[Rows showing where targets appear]
=-=-=

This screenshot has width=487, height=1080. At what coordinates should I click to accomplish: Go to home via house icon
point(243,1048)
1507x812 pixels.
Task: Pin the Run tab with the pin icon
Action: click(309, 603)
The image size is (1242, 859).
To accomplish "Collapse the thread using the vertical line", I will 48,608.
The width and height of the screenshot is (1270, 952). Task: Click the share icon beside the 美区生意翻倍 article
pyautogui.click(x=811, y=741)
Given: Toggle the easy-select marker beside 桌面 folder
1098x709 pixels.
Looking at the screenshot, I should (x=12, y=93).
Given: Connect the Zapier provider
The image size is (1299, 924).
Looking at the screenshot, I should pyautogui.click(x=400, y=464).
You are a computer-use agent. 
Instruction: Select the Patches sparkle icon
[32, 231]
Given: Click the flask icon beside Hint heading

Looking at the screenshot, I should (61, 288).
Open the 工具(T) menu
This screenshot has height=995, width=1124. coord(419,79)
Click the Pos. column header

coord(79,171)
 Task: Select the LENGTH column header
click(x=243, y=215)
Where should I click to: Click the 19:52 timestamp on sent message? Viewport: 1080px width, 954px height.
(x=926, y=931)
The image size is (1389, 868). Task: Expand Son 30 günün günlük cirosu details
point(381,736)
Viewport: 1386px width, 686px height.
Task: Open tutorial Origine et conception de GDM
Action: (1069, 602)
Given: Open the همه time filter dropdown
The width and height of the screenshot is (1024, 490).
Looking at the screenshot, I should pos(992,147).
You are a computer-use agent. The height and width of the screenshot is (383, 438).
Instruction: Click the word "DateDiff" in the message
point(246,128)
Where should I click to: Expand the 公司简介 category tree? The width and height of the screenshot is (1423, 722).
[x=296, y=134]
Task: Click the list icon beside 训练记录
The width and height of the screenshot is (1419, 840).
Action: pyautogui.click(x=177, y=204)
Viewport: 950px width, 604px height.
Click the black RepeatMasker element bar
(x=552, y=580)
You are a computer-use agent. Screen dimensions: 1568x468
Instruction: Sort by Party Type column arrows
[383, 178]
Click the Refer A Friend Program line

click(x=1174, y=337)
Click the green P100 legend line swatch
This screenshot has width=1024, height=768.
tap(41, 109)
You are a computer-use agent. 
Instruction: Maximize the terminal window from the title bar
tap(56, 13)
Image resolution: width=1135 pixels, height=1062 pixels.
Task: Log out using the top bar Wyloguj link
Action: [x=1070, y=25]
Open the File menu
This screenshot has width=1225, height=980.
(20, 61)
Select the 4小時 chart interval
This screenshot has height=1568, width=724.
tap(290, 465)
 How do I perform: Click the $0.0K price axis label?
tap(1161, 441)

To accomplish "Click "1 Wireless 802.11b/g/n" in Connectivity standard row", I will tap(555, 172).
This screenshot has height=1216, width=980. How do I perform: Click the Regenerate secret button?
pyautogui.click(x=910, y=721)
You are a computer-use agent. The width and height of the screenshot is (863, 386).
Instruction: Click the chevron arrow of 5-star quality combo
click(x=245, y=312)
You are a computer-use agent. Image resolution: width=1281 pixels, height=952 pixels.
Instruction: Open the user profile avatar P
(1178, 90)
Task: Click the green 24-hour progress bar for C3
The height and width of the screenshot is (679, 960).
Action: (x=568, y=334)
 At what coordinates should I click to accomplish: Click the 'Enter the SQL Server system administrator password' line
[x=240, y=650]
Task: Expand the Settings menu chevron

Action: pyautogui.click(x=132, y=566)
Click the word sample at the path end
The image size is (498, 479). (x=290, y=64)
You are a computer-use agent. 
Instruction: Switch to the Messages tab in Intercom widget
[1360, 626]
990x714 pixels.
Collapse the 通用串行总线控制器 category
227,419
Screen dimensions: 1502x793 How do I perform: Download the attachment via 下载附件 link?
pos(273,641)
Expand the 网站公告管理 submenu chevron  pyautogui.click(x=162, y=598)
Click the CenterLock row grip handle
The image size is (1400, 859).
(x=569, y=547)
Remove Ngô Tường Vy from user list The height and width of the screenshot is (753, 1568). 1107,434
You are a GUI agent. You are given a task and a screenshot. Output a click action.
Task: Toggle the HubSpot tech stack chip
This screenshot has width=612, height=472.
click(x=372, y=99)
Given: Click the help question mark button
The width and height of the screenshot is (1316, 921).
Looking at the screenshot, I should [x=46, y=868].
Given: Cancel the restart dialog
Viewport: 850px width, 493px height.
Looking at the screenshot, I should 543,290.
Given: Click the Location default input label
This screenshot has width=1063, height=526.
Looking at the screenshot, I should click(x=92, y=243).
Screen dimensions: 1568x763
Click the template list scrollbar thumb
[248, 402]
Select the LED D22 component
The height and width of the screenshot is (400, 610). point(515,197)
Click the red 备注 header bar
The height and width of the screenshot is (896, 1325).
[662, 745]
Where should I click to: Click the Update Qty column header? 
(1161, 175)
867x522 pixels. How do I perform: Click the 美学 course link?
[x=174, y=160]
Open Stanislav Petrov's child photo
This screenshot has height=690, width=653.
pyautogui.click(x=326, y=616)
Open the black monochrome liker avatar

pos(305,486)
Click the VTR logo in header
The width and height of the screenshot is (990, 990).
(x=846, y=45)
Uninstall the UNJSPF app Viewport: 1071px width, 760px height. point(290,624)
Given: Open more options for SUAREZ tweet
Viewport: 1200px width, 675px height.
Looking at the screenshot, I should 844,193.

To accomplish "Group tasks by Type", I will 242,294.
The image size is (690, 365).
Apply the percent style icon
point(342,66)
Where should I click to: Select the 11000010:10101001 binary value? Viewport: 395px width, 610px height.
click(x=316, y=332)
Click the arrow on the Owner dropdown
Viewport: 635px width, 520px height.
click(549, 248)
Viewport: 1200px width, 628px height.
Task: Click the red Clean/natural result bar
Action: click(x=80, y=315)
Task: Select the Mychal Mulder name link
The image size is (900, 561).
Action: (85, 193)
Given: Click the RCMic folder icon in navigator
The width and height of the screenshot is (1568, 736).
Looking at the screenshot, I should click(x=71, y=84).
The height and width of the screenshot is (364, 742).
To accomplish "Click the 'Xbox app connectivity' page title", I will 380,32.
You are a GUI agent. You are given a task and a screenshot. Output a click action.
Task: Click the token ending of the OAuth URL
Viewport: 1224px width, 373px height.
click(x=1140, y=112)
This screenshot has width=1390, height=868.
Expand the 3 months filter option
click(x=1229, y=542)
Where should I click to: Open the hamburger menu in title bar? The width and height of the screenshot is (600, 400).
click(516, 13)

=-=-=

Task goal >>
Copy everything from the first of the rows down to the line containing "Action: click(309, 603)", with that line included.

Written response >>
This screenshot has width=487, height=1080. At what coordinates should I click to accomplish: Go to home via house icon
point(243,1048)
1507x812 pixels.
Task: Pin the Run tab with the pin icon
Action: click(309, 603)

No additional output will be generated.